Xconomy doesn’t have annual awards (the X-ies, anyone?), but I don’t have any hesitation naming Juno Therapeutics (NASDAQ: JUNO) the biotech company of the year for 2014. This is neither a prediction of future success nor an endorsement. Rather, it’s an acknowledgment that hands-down, Juno was the most atypical biotech I’ve seen in years, perhaps ever.
How unusual is Juno? Let’s count the ways.
In a watershed year of biotech debuts, the Seattle-based cancer immunotherapy developer on Dec. 18 had the most notable IPO of all, notching a $2 billion valuation right out of the gate. By the end of the year, that figure was up to $4.7 billion.
Juno is built upon an atypical foundation, too. It has licensed cell-therapy technologies from three research institutions, and it is pushing ahead with clinical programs based on all three. Most important for people with hard-to-treat hematological cancers, the programs Juno has licensed are showing remarkable results in early clinical trials, as are cancer immunotherapy programs at other companies such as Novartis (NYSE: NVS), Kite Pharma (NASDAQ: KITE), and Amgen (NASDAQ: AMGN).
To fuel their ambitious plan, Juno’s founders convinced a most unlikely investor—the State of Alaska—to anchor the company’s private fundraising of more than $300 million in less than a year.
Given all this, it was fitting that my last interview of 2014 was with Juno cofounder Larry Corey—who immediately threw a wrench into the sui generis narrative. He thinks the Juno model could work again. “I don’t think Juno is an outlier from an idea point of view,” Corey said by phone on New Year’s Eve while on vacation on the west side of the Big Island of Hawaii.
As president of the Fred Hutchinson Cancer Research Center in Seattle, Corey was instrumental in making Juno a reality; much of the work Juno is doing was licensed exclusively from The Hutch, as it’s known. (Juno’s other institutional partners are Memorial Sloan Kettering Cancer Center in New York and Seattle Children’s Research Institute.)

▬▬▬▬▬▬

● **Task to carry out**: Extend the article on Juno Therapeutics as biotech company of 2014, picking up after its last sentence.

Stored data
▬▬▬▬▬▬

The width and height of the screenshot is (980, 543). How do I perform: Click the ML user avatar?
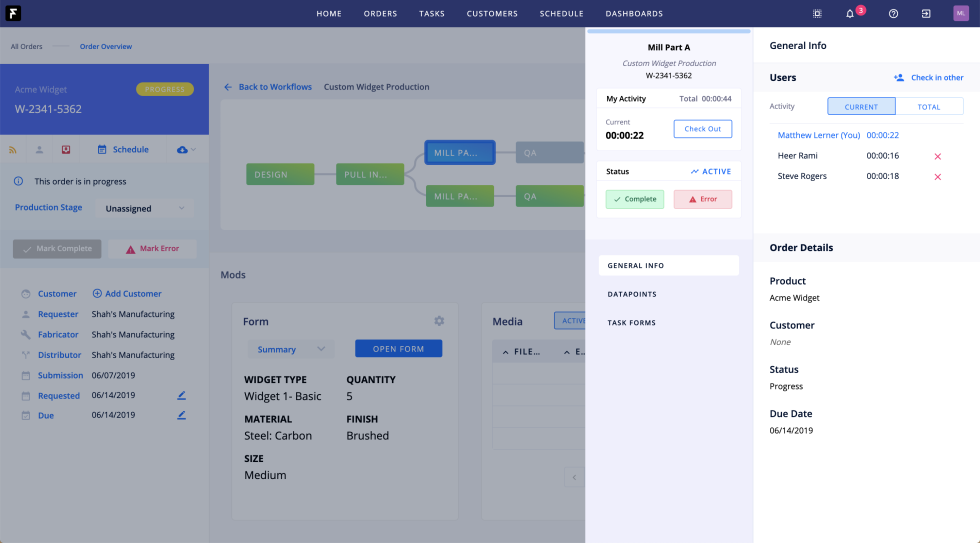tap(960, 14)
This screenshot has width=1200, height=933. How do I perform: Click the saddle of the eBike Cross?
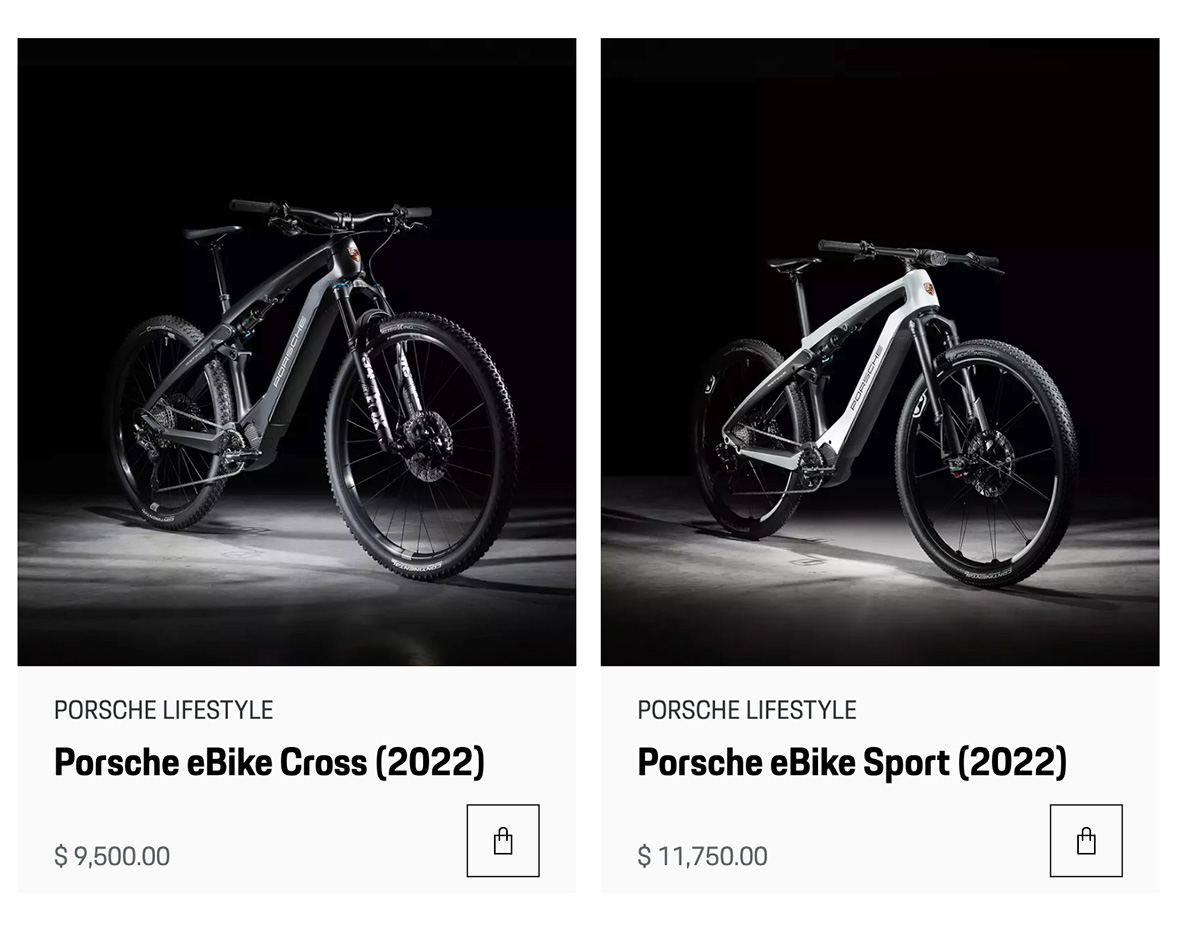click(x=212, y=233)
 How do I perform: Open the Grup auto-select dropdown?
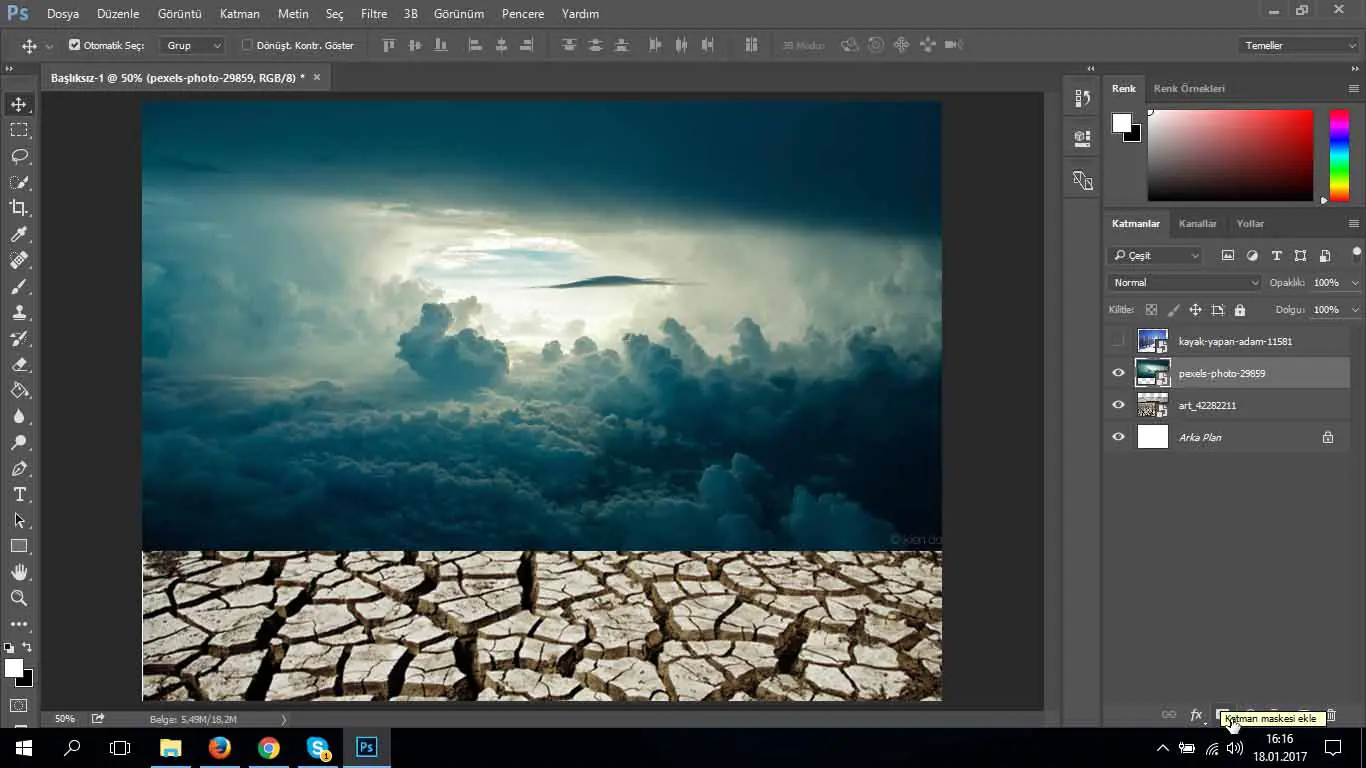193,45
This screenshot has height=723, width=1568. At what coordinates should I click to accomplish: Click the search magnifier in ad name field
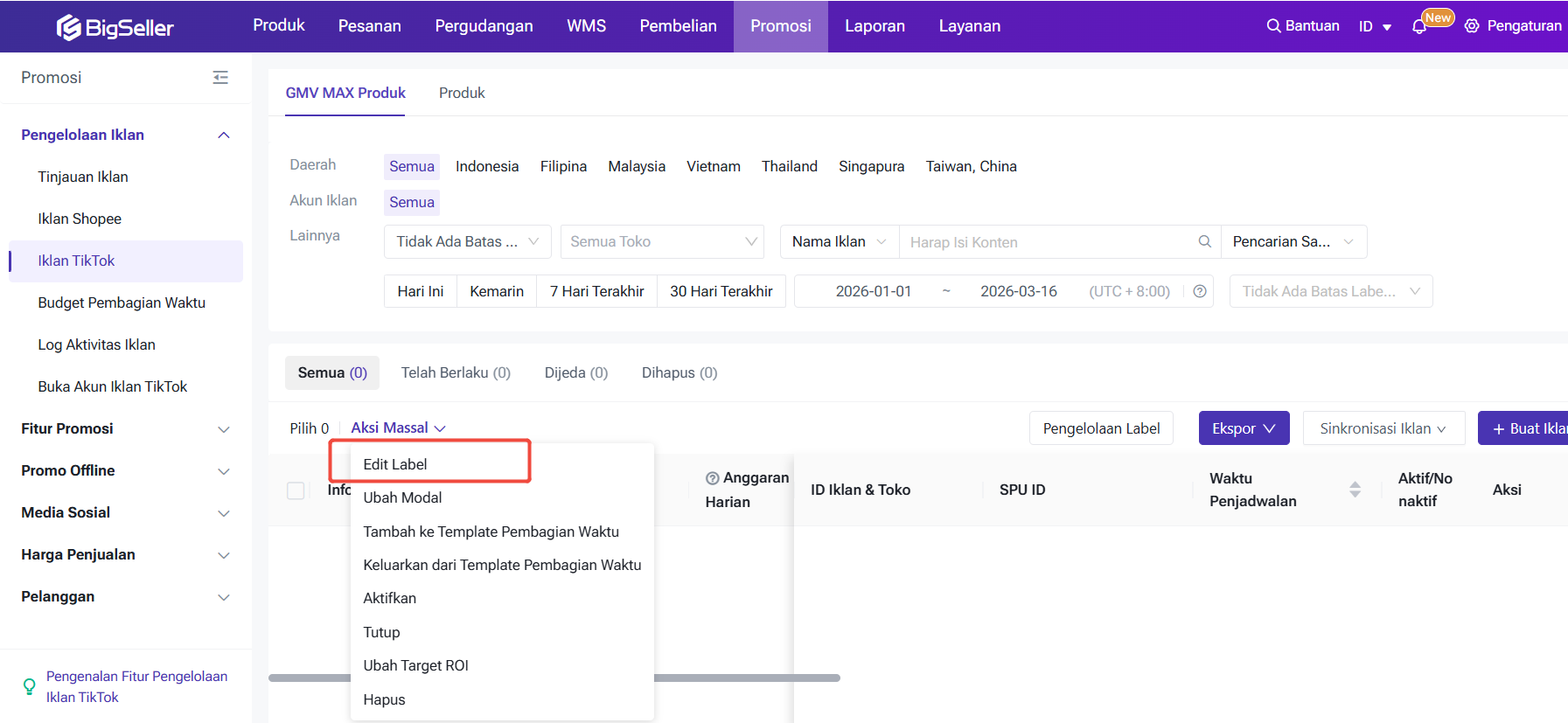tap(1204, 241)
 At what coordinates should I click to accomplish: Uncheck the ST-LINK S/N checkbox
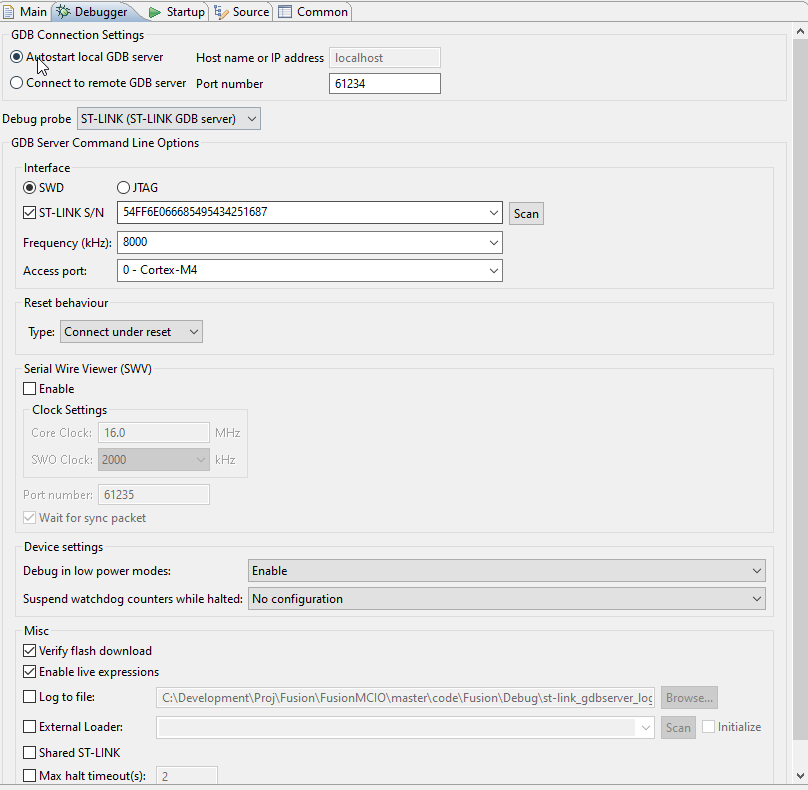coord(30,212)
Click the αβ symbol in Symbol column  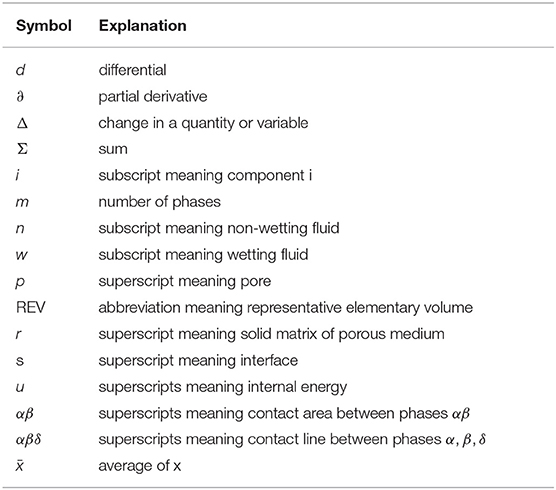pos(25,413)
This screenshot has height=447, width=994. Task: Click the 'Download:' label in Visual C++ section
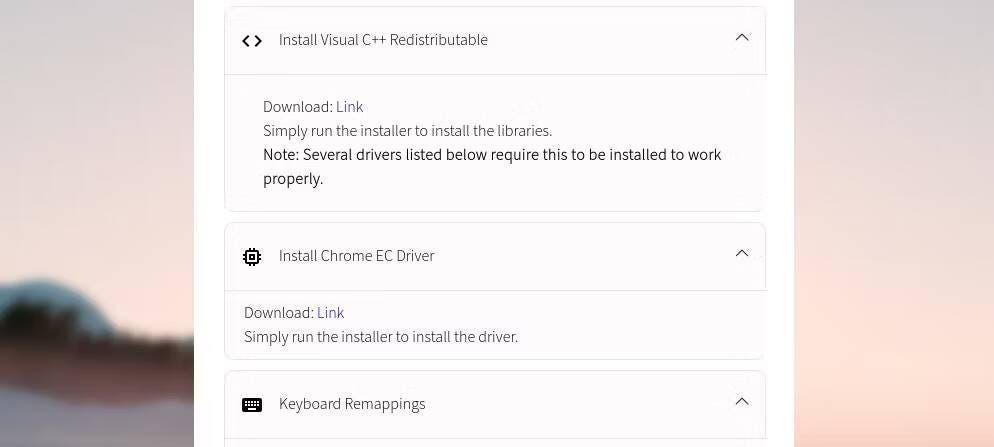pos(298,107)
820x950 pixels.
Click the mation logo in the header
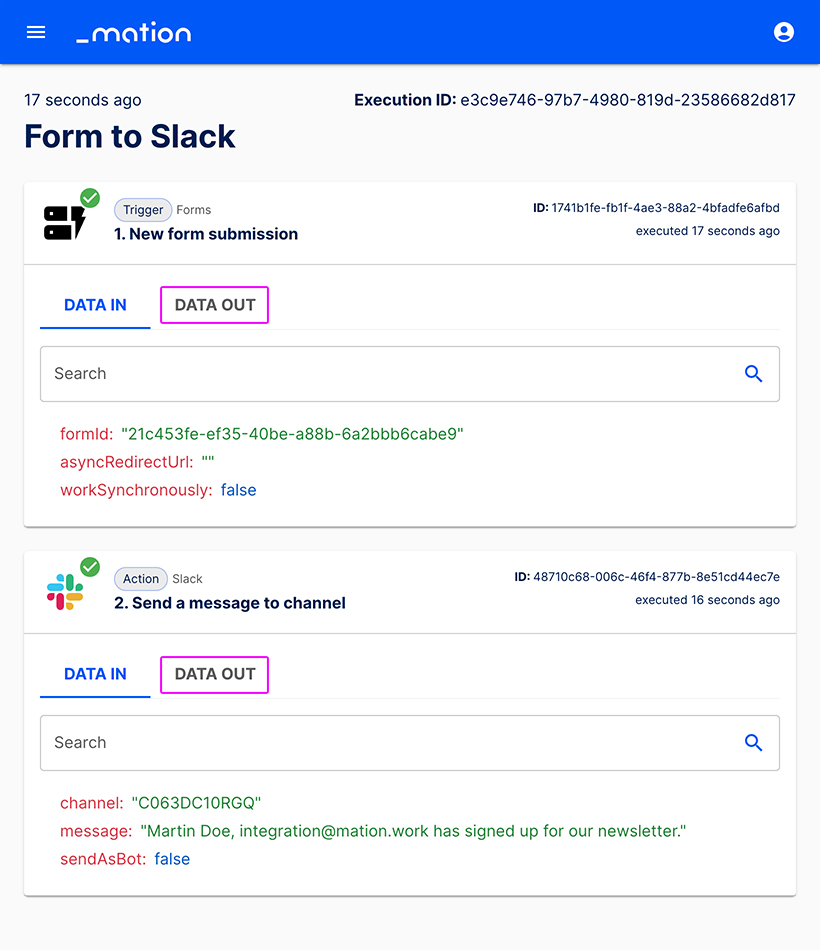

▬▬▬▬▬▬

● **Answer to this problem**:
Corey received at least half a million Juno shares well before the IPO; if he still owns them, they’re worth tens of millions of dollars. But he’s not on permanent vacation. He has left his post as Hutch president to go back to academic life and his lab at the research institution, where his specialty is infectious disease. One of the world’s top virologists, he also runs the HIV Vaccine Trials Network. The next couple years could be a highlight of what’s already an illustrious career.
While antiretroviral therapies and public health policies have gained traction against HIV infection, vaccine efforts have only provided three decades of frustration. But promising results from a vaccine trial in late 2014 have built momentum for more extensive trials in 2015 and 2016, with HVTN playing a key role.
While that work will be funded by government and nonprofit sources, Corey’s experience with Juno brings up the question whether a for-profit Juno-like model—research gathered from multiple institutions backed by a non-traditional venture syndicate—can work for infectious disease. “You’d have to solve big problems, big issues, big enough that you can attract everyone’s interest,” says Corey, who acknowledges it would be a challenge to parse out responsibilities among all the parties.
There are plenty of medical problems to solve—Corey cited HIV, herpes, cytomegalovirus, Epstein-Barr virus, and others—but could investors be persuaded to pony up Juno-like funds at Juno-like speeds? “You never know until you try,” Corey says.
I pressed Corey if he personally was willing to try. His response: “We’ll see where life leads.”
I asked Corey if Juno’s emergence in 2014 heralded a new chapter for the Seattle biotech community, where many promising homegrown companies have been acquired and broken up, or in the case of Dendreon (NASDAQ:DNDN), have spiraled into bankruptcy without much hope for a rescue.
“The Seattle biotech industry is having a hard time,” said Corey. “It had been a decent place to start a company. The Hutch spun out several, perhaps the best was Immunex, but in the end these companies would be bought out and eventually dissolved.”
Corey has several ideas for building a more permanent biotech base. One is a more muscular incubator fund within academic walls so that ideas and technologies could advance before moving into the outside world, looking for venture funding. “It would be like running a startup within the academic institution,” he said.